Now onto the best of the reds in shrubbery. The hottest red has got to be the fiery Burning Bush or Euonymus alatus compacta. So tough and drought- resistant you can see them glowing along the freeways of western Washington each fall. As long as the Burning Bush gets full sun and good air circulation these summer-green shrubs will fire up their foliage and turn a brilliant shade of crimson every autumn.

 

The Best of the Whites

I love both the Lobularia “Snow Princess” and the trailing white bacopa “Giant Snowflake,” but the winner for the fairest in the land when it comes to white flowers goes to the snow white “Giant Snowflake” bacopa.

The blooms are bigger and better than any bacopa on the market.

The butterflies love this trailing, pest-free annual plant and it will bloom all summer and into the fall in either full sun, part sun or even in my garden, a mostly-shaded site. Like all bacopa plants, “Giant Bacopa” is not picky about the soil and once it gets a good root system it does not require a lot of water – but be warned; should you go on vacation and let bacopa dry out it will take weeks for this plant to recover and produce more blooms.

If I had to provide garden gossip about this practically-perfect and oh so pretty plant, it would be that bacopa needs good drainage and does not do well when planted directly into the ground in our damp climate. Use it to spill over rocks, in hanging baskets and as a spiller in container gardens.

My vote for the best white-blooming shrub is the lacy Double File Viburnum (Virburnum plicatum tomentosum). Like a bride dressed in layers of lace, this Viburnum is a vision of purity with a profusion of delicate white flower clusters each spring or summer. Local nurseries carry several versions of this easy-to-please shrub but the varieties “Mariesii,” “Shasta” and “Summer Snowflake” do best. As the name implies, “Summer Snowflake” blooms throughout the summer, but needs evenly-moist soil to produce the best blooms.

 

The Best of the Blues

Who can argue with lobelia when it come to true blue blooms?
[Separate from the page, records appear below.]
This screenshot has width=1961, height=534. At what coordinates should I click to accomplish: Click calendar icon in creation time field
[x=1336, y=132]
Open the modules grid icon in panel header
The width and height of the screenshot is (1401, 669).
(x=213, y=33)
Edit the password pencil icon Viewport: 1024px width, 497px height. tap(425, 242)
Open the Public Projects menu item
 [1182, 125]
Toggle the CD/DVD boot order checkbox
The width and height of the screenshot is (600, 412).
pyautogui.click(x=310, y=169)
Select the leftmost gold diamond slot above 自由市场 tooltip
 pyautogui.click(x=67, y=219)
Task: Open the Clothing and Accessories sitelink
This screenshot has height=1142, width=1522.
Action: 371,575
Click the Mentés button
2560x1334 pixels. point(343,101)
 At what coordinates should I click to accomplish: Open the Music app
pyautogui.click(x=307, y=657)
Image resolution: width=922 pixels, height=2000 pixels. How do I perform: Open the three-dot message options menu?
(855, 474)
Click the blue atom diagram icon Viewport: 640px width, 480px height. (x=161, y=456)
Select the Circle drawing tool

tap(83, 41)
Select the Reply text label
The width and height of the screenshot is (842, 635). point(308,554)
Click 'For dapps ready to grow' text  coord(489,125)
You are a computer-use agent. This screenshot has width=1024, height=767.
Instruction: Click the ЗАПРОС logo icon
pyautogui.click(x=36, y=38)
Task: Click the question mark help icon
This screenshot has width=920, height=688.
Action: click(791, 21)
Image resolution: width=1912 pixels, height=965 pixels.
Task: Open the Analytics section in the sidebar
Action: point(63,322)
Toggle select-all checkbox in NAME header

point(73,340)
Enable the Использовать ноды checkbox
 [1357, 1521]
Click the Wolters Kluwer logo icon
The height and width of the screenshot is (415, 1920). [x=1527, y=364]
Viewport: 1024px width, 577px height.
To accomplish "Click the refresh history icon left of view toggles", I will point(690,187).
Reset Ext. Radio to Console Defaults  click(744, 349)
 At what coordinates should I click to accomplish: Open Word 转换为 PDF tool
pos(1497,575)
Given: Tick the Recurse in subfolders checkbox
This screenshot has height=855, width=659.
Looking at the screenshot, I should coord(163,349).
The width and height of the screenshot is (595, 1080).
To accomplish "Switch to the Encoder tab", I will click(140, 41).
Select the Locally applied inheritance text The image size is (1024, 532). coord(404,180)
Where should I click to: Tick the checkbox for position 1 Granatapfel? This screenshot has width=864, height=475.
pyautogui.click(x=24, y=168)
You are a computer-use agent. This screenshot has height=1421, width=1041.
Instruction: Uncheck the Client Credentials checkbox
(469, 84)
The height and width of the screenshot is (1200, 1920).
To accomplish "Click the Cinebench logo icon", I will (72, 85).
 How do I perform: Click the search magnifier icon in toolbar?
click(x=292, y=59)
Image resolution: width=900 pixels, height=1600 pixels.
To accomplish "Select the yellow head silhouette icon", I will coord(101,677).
This old favorite flowers in the shade or sun, loves our cool, damp weather and never needs deadheading to keep it in bloom. The “Lucia” lobelia hybrids take more heat than other lobelias and you can choose from dark blue, sky blue, lavender blue, blue with a white eye or lilac shades of blue when you grow lovely lobelias in pots, beds or hanging baskets. Just remember to keep these annuals moist.

As for flowering shrubs, no plant could ever do as well, bloom as long or look as lovely in our climate than blue hydrangeas. Grow the dwarf “Penny Mac” the intense blue “Nikko” or the reblooming “Endless Summer” as all will turn blue in the naturally acid soils of western Washington.